[Task brief]
As the answer, set down the lines below from the one containing "Image resolution: width=1301" through the one containing "Task: Open Invitations in the sidebar", exactly and inclusively, and no others.

-- Opening Marker --

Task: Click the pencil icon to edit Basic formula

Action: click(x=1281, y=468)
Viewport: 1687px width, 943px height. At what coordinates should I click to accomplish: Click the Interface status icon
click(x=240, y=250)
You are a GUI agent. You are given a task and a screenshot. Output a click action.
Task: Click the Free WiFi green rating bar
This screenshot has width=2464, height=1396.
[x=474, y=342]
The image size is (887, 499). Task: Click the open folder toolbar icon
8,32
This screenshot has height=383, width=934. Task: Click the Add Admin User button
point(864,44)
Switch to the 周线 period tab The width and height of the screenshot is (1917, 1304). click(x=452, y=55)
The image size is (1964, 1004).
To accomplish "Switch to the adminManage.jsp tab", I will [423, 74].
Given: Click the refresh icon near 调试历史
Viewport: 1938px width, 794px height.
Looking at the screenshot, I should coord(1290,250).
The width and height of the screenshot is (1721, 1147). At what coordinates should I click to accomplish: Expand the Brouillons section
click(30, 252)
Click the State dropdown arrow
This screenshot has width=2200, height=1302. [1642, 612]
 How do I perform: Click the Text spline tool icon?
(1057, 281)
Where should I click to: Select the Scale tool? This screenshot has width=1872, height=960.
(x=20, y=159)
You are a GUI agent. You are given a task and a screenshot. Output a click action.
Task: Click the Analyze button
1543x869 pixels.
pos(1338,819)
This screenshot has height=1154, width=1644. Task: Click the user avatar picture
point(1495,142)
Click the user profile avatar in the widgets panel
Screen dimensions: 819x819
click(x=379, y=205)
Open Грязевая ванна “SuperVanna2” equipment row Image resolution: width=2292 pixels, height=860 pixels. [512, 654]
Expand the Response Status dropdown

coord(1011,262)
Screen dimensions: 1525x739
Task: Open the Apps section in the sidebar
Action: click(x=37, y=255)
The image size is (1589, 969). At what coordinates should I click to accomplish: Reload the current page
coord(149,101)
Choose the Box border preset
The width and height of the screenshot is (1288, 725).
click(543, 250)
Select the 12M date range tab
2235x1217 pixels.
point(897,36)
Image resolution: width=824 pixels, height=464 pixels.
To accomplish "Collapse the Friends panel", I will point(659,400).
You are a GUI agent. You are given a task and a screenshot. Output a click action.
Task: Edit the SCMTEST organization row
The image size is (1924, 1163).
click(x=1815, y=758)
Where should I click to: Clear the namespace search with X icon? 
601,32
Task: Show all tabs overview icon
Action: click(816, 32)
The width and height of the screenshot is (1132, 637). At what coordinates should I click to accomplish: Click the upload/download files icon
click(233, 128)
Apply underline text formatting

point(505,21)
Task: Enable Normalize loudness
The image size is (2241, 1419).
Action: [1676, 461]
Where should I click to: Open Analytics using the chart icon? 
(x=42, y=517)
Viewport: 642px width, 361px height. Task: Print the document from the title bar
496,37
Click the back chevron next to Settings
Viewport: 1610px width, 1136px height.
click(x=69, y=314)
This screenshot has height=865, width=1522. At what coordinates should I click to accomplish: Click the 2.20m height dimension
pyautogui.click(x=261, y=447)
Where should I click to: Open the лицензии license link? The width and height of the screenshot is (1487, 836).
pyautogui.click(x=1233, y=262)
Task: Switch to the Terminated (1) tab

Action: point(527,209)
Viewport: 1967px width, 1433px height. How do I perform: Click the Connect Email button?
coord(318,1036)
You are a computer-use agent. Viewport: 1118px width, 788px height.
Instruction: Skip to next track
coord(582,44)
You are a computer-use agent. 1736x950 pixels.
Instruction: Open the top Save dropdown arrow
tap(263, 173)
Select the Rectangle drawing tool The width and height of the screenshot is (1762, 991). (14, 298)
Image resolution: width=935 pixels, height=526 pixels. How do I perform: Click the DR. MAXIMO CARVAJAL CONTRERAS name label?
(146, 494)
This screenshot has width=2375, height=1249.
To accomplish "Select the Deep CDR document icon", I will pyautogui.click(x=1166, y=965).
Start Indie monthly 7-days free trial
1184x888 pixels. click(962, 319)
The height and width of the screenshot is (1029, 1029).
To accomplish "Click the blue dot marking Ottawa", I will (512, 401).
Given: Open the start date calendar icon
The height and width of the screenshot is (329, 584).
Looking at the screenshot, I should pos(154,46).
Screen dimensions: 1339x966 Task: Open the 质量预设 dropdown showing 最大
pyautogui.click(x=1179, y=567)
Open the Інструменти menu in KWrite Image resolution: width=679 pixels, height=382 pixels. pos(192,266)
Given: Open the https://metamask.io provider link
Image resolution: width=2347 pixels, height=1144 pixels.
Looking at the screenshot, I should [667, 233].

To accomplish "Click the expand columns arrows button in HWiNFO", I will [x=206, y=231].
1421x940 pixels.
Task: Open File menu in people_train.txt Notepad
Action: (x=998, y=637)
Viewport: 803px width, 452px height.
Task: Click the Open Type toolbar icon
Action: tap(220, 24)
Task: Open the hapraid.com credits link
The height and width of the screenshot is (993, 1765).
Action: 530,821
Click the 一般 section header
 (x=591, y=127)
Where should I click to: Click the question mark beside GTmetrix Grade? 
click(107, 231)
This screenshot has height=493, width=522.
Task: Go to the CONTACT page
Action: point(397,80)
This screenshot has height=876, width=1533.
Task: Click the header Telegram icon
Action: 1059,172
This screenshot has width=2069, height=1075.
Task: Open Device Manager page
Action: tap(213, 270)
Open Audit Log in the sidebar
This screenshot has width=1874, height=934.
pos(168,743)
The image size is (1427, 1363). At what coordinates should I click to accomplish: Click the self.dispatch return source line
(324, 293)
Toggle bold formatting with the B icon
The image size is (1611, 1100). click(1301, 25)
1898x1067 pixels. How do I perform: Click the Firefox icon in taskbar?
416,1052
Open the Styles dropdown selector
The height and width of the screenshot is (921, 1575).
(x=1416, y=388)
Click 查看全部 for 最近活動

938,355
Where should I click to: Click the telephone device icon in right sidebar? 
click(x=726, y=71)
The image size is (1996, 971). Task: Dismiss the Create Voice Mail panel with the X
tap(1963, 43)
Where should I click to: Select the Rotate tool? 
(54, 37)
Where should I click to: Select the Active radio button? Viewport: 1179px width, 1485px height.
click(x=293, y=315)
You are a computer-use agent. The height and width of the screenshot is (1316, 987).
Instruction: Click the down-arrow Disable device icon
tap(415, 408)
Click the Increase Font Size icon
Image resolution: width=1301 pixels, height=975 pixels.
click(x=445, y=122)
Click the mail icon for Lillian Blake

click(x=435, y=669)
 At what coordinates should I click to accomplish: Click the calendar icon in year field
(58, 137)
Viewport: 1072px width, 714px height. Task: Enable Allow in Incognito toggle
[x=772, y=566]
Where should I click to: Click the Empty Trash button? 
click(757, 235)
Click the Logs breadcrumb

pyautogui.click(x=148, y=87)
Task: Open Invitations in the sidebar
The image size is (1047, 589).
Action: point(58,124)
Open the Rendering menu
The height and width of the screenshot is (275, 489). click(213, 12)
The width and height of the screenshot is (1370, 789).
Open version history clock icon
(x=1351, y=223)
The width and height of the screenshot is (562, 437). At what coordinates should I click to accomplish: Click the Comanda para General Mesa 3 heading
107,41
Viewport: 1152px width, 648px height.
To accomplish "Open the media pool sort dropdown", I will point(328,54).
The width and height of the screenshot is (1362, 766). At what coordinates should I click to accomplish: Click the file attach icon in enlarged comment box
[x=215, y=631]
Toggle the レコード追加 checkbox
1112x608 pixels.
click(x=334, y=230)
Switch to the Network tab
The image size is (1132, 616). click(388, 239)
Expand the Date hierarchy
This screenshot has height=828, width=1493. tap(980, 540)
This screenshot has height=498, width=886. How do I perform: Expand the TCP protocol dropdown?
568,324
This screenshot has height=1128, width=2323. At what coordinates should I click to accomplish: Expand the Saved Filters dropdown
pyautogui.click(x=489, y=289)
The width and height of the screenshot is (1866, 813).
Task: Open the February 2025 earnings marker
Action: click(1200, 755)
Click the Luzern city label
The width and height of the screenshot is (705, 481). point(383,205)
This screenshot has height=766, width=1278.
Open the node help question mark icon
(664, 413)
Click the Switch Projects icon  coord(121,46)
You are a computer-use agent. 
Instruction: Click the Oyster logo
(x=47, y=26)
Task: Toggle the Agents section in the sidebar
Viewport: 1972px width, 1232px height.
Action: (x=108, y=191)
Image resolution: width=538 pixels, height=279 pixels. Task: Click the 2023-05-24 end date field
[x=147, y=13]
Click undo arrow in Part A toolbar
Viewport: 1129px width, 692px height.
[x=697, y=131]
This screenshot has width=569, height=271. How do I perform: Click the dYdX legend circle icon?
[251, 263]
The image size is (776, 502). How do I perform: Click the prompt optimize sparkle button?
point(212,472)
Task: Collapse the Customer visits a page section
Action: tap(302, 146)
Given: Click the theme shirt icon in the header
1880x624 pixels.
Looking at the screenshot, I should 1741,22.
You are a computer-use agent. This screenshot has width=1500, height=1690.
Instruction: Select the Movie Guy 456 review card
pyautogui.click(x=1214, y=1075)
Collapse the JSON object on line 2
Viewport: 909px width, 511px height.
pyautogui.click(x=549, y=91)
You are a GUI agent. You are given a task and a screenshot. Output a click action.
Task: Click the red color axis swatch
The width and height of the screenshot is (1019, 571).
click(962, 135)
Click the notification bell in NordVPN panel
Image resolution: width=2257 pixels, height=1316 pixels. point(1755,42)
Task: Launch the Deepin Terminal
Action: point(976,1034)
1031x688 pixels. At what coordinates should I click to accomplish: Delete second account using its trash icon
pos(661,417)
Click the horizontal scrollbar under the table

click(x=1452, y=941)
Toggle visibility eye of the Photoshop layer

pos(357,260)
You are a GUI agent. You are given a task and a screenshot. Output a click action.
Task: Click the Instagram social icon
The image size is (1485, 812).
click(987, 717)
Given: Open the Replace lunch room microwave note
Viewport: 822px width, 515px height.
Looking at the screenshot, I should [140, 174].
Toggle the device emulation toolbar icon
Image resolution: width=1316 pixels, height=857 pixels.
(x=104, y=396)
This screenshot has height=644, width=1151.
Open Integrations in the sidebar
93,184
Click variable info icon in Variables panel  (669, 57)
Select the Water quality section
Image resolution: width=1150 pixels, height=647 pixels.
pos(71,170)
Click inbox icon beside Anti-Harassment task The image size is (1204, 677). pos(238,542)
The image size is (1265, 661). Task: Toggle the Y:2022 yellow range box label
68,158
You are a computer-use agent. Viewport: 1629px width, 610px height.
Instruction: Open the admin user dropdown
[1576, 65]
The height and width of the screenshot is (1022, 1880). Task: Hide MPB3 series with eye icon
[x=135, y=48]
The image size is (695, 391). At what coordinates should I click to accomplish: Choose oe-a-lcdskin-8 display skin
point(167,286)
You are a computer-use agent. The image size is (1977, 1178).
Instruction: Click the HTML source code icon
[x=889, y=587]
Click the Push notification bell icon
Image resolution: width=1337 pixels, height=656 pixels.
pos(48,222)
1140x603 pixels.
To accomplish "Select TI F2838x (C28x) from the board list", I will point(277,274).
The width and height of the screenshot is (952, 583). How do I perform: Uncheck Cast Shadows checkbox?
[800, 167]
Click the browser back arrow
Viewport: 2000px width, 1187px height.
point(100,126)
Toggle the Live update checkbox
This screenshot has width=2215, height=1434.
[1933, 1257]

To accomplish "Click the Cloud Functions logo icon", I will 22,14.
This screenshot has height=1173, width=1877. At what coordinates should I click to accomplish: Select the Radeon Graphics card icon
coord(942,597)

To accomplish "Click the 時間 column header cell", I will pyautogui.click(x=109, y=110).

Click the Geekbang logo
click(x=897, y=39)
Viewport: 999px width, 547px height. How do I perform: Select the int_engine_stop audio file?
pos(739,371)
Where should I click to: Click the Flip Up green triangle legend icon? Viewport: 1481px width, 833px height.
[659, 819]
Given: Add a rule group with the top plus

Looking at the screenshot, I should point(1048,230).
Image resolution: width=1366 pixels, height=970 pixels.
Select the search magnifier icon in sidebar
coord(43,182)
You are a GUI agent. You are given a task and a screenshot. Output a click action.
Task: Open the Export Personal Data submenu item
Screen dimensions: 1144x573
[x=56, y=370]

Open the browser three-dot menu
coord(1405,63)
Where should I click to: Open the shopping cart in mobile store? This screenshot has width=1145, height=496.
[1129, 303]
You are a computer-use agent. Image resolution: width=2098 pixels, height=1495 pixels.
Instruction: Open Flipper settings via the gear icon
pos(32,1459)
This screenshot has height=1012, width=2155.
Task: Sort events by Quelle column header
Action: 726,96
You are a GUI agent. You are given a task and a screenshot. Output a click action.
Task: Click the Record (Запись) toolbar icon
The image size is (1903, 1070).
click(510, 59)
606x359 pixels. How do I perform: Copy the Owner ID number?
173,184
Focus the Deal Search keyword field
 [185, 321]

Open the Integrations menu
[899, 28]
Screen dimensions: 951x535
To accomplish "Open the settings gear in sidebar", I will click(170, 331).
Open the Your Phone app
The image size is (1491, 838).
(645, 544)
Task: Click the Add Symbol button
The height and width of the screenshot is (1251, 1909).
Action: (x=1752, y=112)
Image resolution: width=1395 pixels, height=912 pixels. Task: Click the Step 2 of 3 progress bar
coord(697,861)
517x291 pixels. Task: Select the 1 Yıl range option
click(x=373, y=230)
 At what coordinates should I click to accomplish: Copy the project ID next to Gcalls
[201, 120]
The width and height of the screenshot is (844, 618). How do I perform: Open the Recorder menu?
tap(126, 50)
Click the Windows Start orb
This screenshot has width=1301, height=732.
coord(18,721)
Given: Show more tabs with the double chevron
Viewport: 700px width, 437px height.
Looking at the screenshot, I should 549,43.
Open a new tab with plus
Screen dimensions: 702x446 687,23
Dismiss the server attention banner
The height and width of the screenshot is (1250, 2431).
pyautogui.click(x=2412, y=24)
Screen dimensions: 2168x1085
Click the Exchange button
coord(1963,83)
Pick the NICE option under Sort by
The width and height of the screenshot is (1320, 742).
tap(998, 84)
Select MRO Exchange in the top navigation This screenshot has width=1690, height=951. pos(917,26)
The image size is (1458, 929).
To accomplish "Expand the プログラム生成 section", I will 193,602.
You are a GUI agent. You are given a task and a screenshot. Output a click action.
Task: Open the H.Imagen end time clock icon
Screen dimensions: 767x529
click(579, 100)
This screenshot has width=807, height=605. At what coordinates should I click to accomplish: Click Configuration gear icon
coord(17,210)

-- Closing Marker --

[Result of the task]
Image resolution: width=1301 pixels, height=975 pixels.
click(x=445, y=122)
Click the mail icon for Lillian Blake

click(x=435, y=669)
 At what coordinates should I click to accomplish: Click the calendar icon in year field
(58, 137)
Viewport: 1072px width, 714px height. Task: Enable Allow in Incognito toggle
[x=772, y=566]
Where should I click to: Click the Empty Trash button? 
click(757, 235)
Click the Logs breadcrumb

pyautogui.click(x=148, y=87)
Task: Open Invitations in the sidebar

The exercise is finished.